Start of Material shown
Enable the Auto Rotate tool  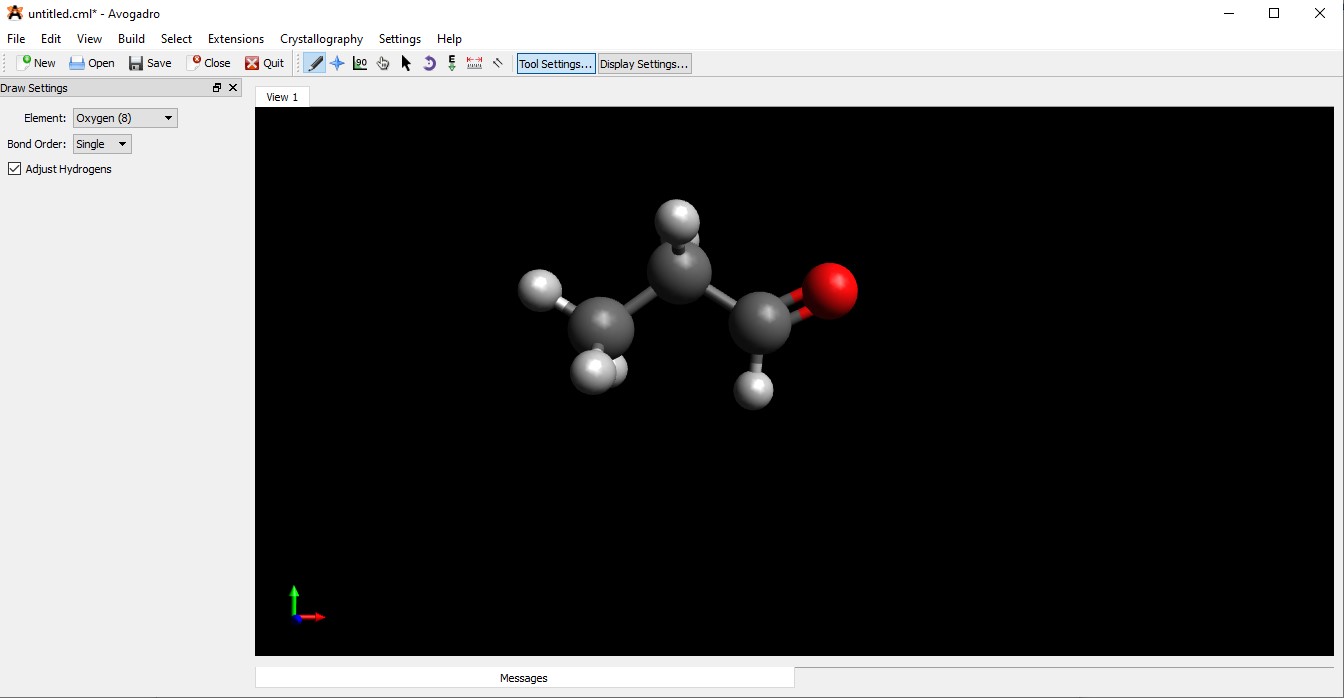pyautogui.click(x=428, y=63)
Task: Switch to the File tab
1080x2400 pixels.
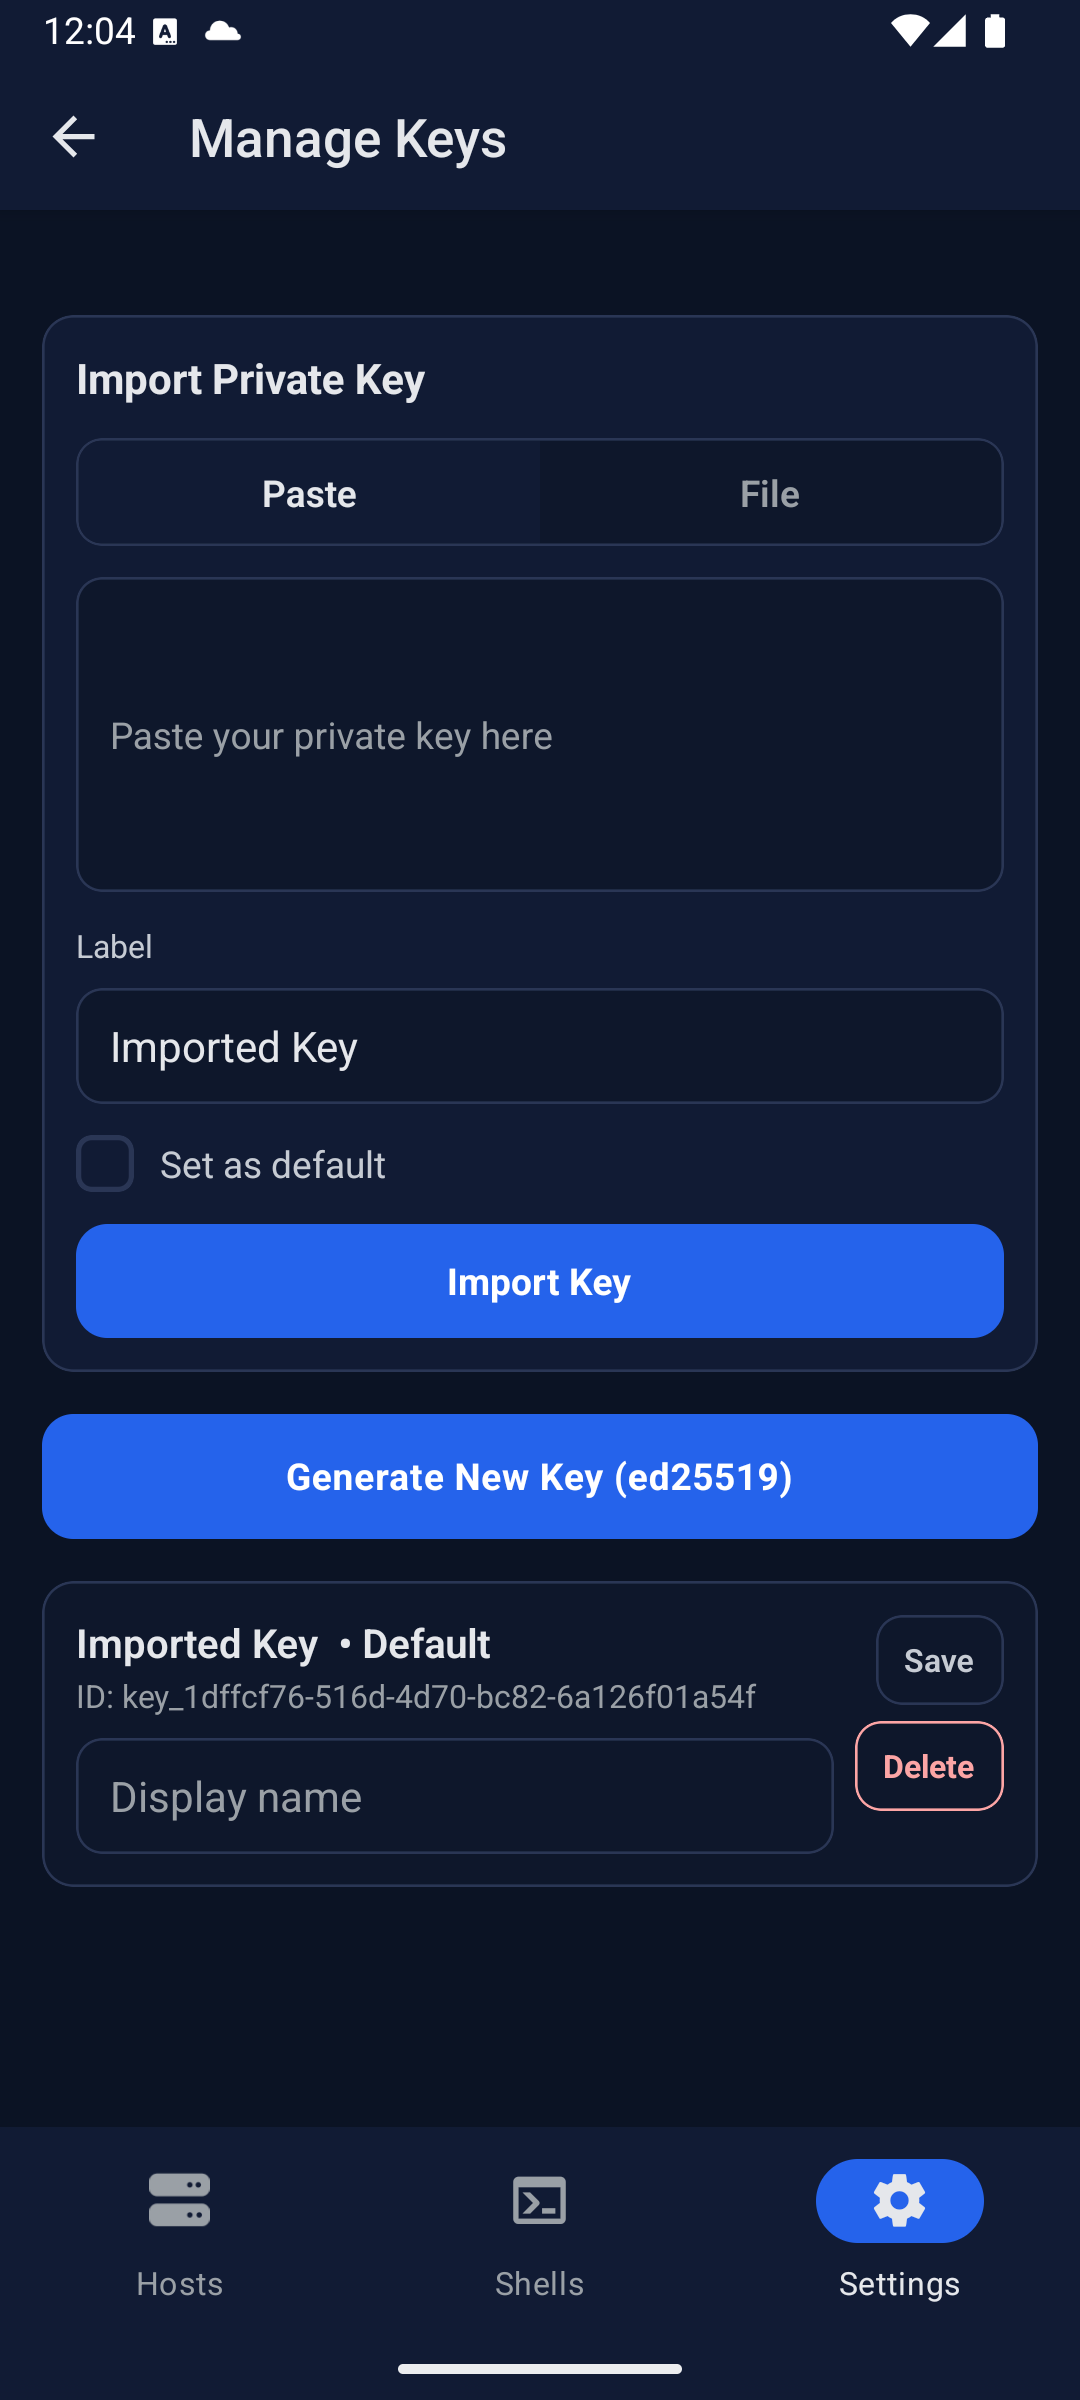Action: coord(770,493)
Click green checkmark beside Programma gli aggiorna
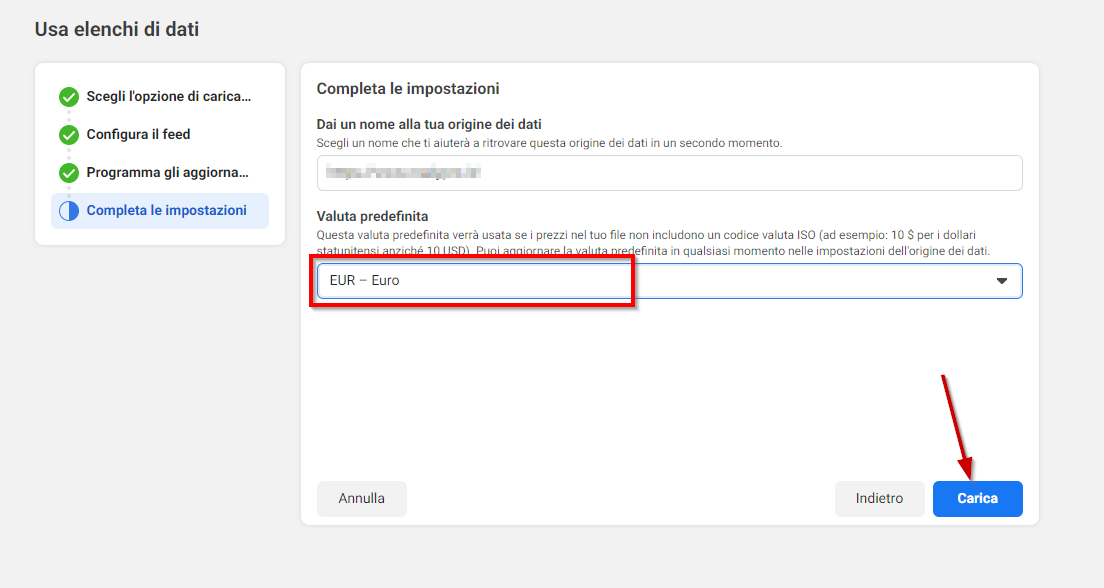1104x588 pixels. click(69, 173)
End of Material shown
• **Aim of the task**:
Set out nothing but the lines from the line with "1080x2400 pixels." through the end of the material, reproduced exactly, both ends included, pictures omitted.

• **Output for this exercise**:
1080x2400 pixels.
Action: coord(770,493)
Click green checkmark beside Programma gli aggiorna
1104x588 pixels. click(69, 173)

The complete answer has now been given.